**INSTRUCTIONS FOR THE TASK**
In the records below, find the line holding "The width and"; copy it and every line after it to the end, omitting all images.

──────── RECORDED INFORMATION

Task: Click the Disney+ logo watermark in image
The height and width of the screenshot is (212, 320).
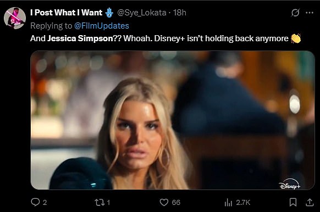Action: coord(290,184)
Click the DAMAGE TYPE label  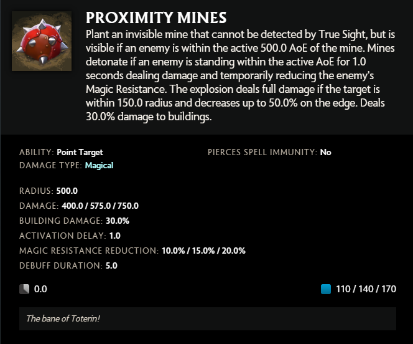click(50, 165)
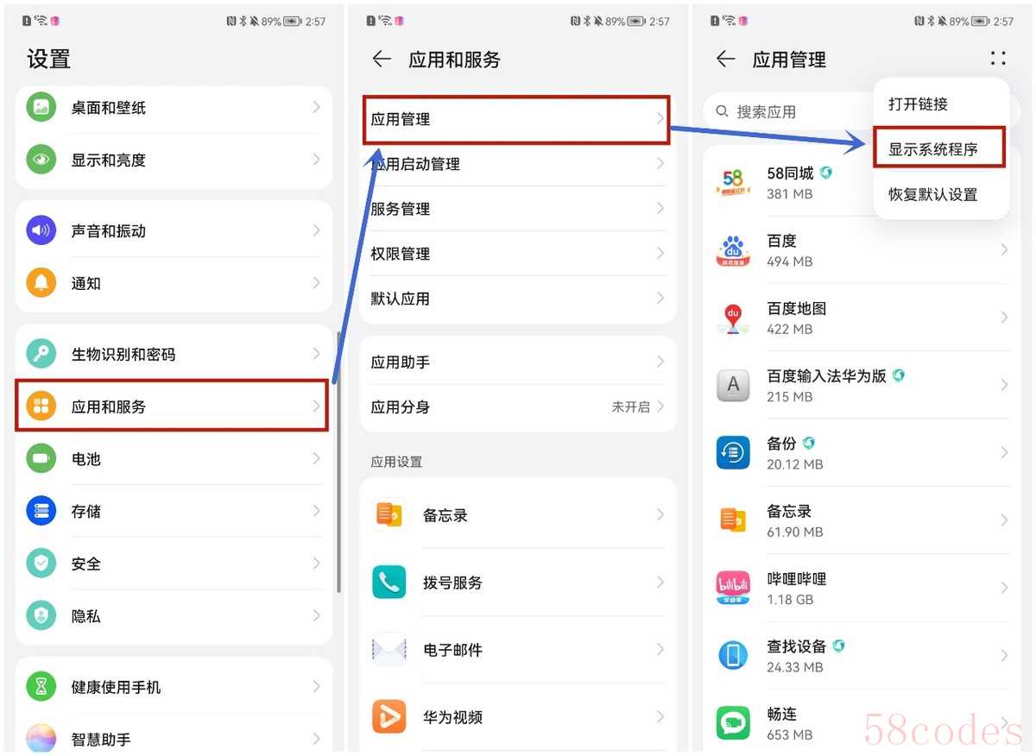The height and width of the screenshot is (756, 1036).
Task: Open the 哔哩哔哩 app icon
Action: coord(734,588)
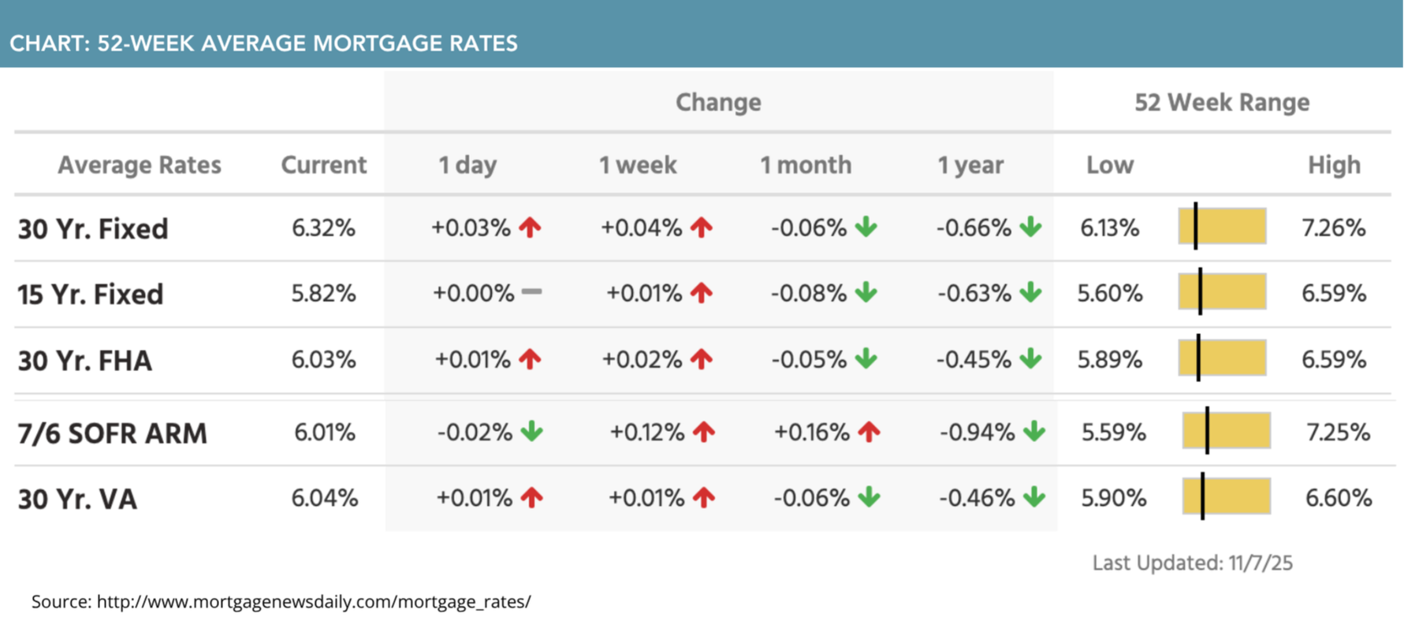The image size is (1404, 628).
Task: Click the green down arrow for 15 Yr. Fixed 1 year
Action: coord(1030,293)
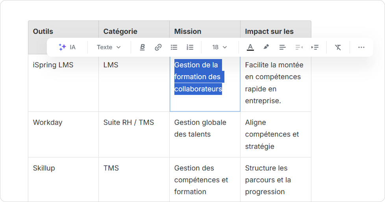Clear formatting from selected text

coord(338,47)
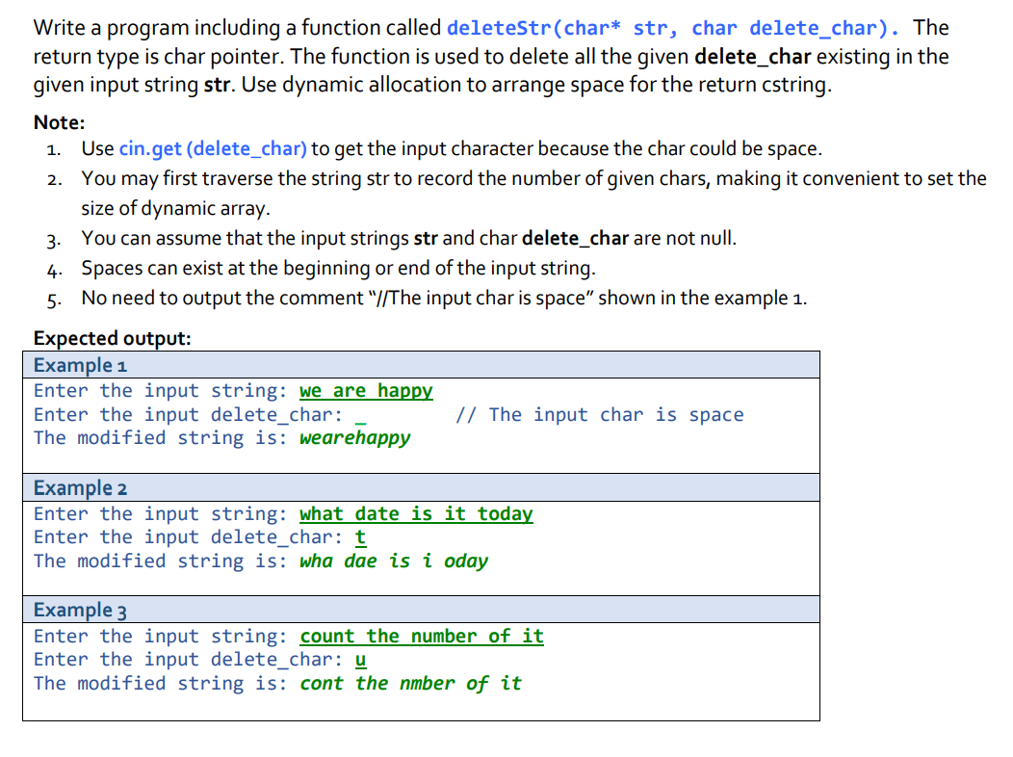
Task: Select note item 4 about spaces
Action: [337, 269]
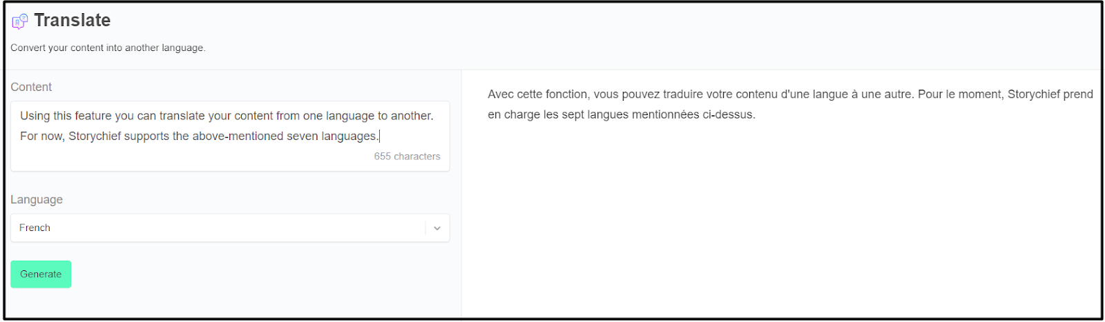Screen dimensions: 1105x322
Task: Expand the Language dropdown chevron arrow
Action: pos(437,228)
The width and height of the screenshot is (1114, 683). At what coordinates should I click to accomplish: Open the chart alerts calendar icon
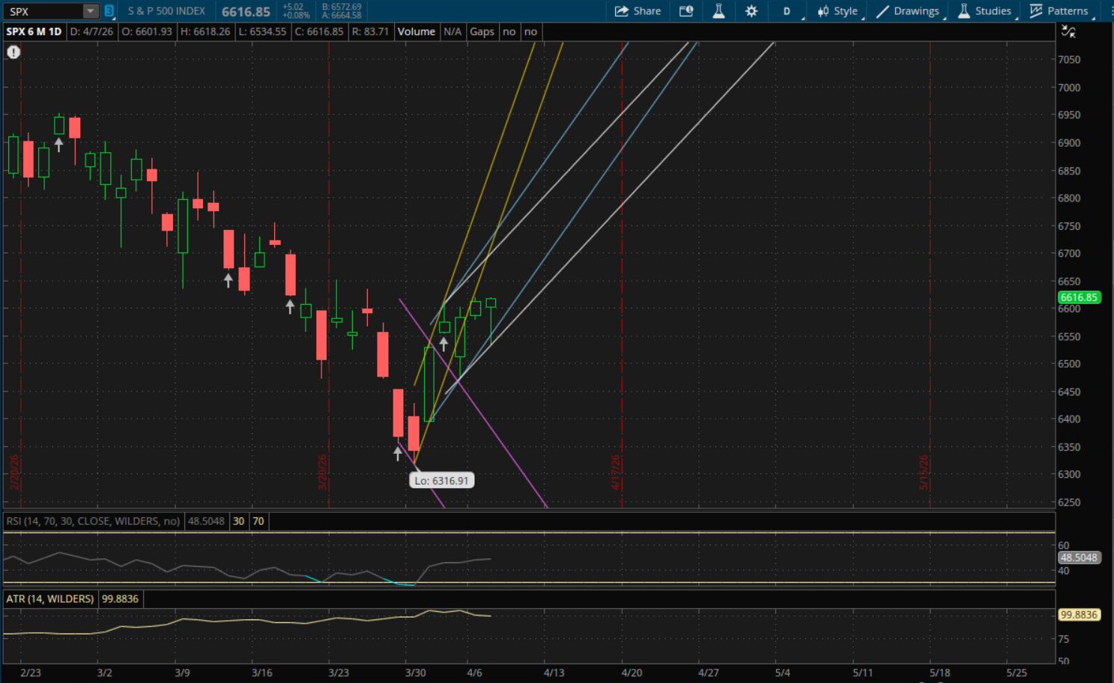pyautogui.click(x=685, y=11)
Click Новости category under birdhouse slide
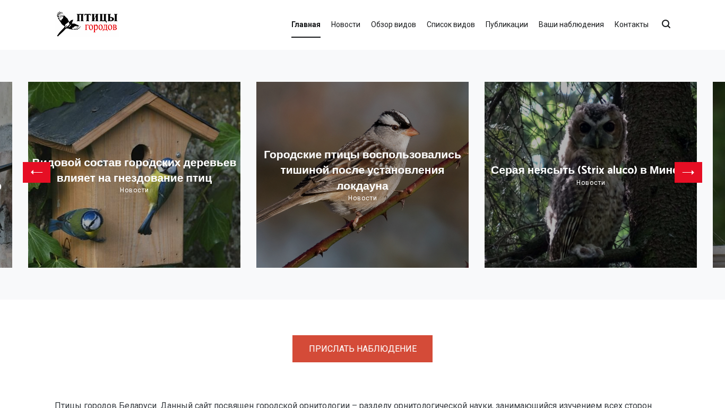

────────────────

**EXPECTED ANSWER**
The width and height of the screenshot is (1114, 683). At what coordinates should I click to accomplish: Open the chart alerts calendar icon
pyautogui.click(x=685, y=11)
Click Новости category under birdhouse slide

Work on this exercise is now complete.